On the agent host, test the Jenkins URL exactly as configured:
curl -I https://jenkins.example.com/
If Jenkins is behind a reverse proxy, confirm the public URL in Manage Jenkins > System is correct. A wrong Jenkins URL can make generated agent commands point to an internal hostname the agent cannot resolve. If WebSocket mode is enabled for inbound agents, make sure the proxy supports WebSocket upgrade headers. If you use the TCP inbound agent port instead, confirm the fixed port is configured and reachable from the agent network.
TLS issues can look like Jenkins issues. If the agent runs in a minimal container image, it may not have your internal CA certificate. curl will usually expose that quickly. Install the CA certificate into the agent image rather than disabling certificate verification.

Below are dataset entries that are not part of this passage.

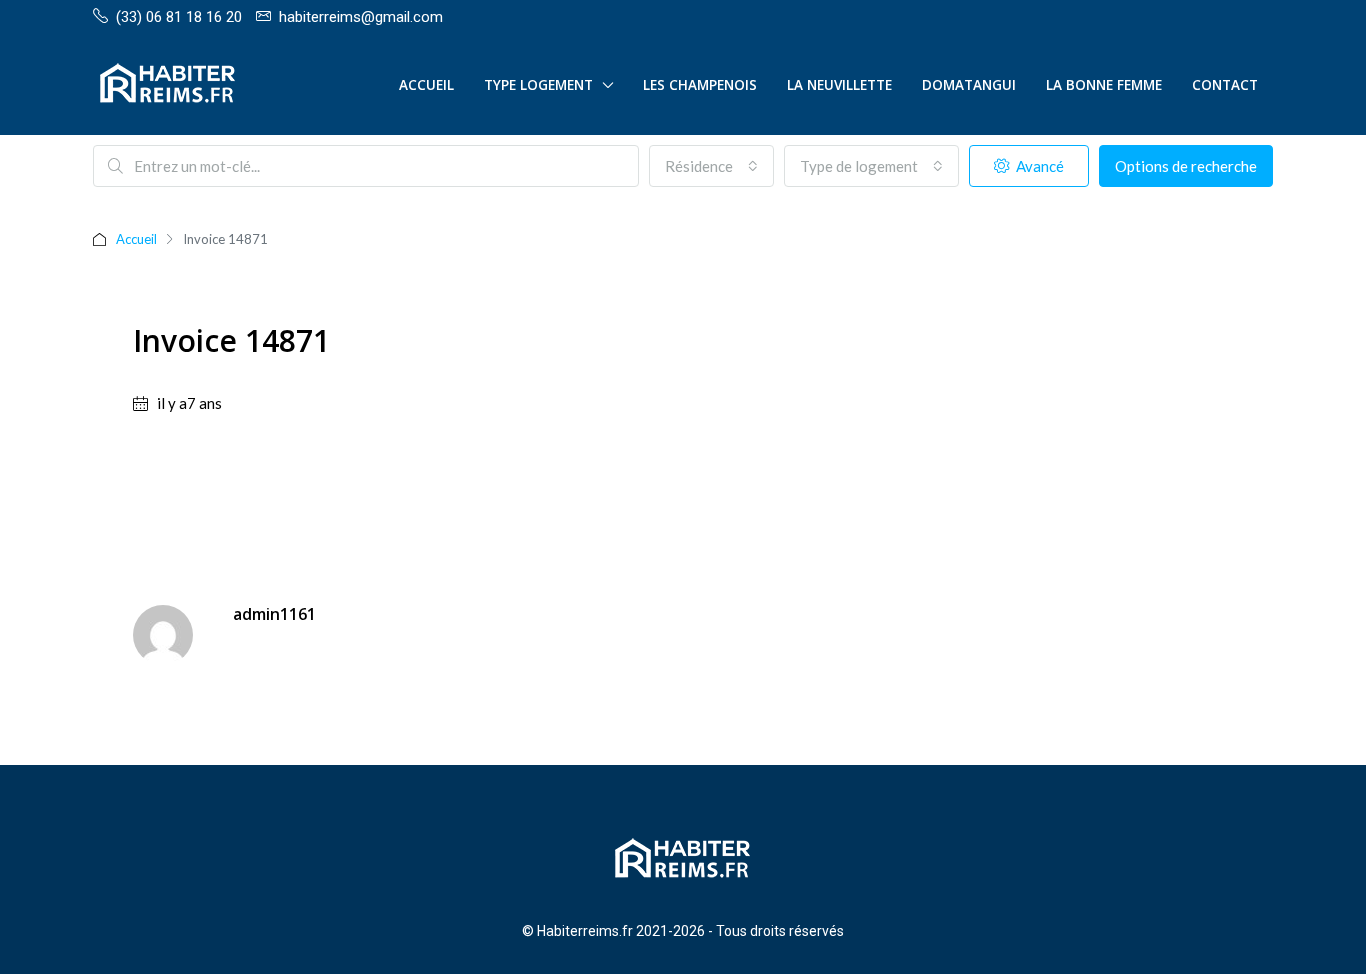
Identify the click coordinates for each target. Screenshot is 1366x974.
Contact (1225, 85)
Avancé (1038, 166)
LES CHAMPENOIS (700, 85)
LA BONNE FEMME (1104, 85)
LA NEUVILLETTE (839, 85)
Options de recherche (1186, 166)
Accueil (426, 85)
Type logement (538, 85)
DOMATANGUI (969, 85)
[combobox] (711, 166)
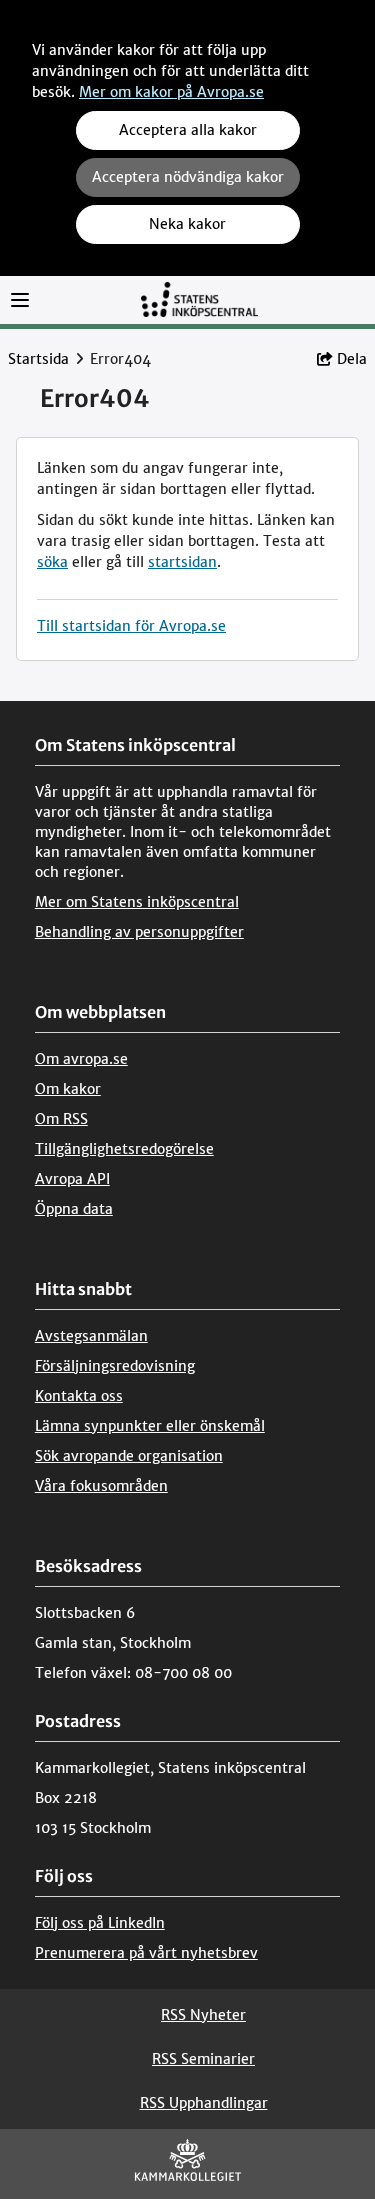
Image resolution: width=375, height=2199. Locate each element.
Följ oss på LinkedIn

Agents That Disconnect During Builds
An agent that connects successfully and then drops during a build is usually not a basic connectivity problem. Look at resource pressure and process lifecycle.
Check whether the operating system killed the agent process:
dmesg -T | grep -i -E 'killed process|out of memory'
journalctl -u jenkins-agent --since '2 hours ago'
Also check disk space. Jenkins remoting, checkout, test reports, and archived artifacts all need space. A full workspace volume can make an agent appear unreliable because the remoting process cannot write temporary files or logs.
If disconnections happen during large console output, artifact archiving, or test report publishing, look at network stability and controller load. The agent channel is a live connection. Long garbage collection pauses on the controller, overloaded proxies, idle connection timeouts, and packet loss can all close it. For agents crossing load balancers or corporate proxies, verify idle timeout settings and keepalive behavior.
DNS and Host Key Problems
DNS changes are easy to miss. Jenkins may connect to build-agent-01, while your manual test uses an IP address. Test the hostname from the controller:
getent hosts build-agent-01
nc -vz build-agent-01 22
If the hostname resolves to the wrong address, fix DNS or the agent configuration. Avoid long-term /etc/hosts patches unless you have a clear ownership process, because they become invisible infrastructure.
For SSH agents, host key verification protects Jenkins from connecting to an unexpected machine. If an agent was rebuilt, its host key may have changed. Do not blindly disable verification. Confirm the rebuild, remove the old key from the controller user's known_hosts, and accept the new key through the configured Jenkins strategy.
A Recovery Checklist for Production Agents
When several agents go offline at once, avoid fixing them one by one before finding the shared cause. Ask:
- Did the Jenkins controller restart or upgrade?
- Did a shared credential rotate?
- Did a base agent image change?
- Did a firewall, proxy, VPN, or DNS change roll out?
- Are all failed agents in the same subnet, cloud account, Kubernetes namespace, or availability zone?
If only one agent fails, inspect that host. If a whole group fails together, inspect the common dependency. This saves a lot of time in larger Jenkins fleets.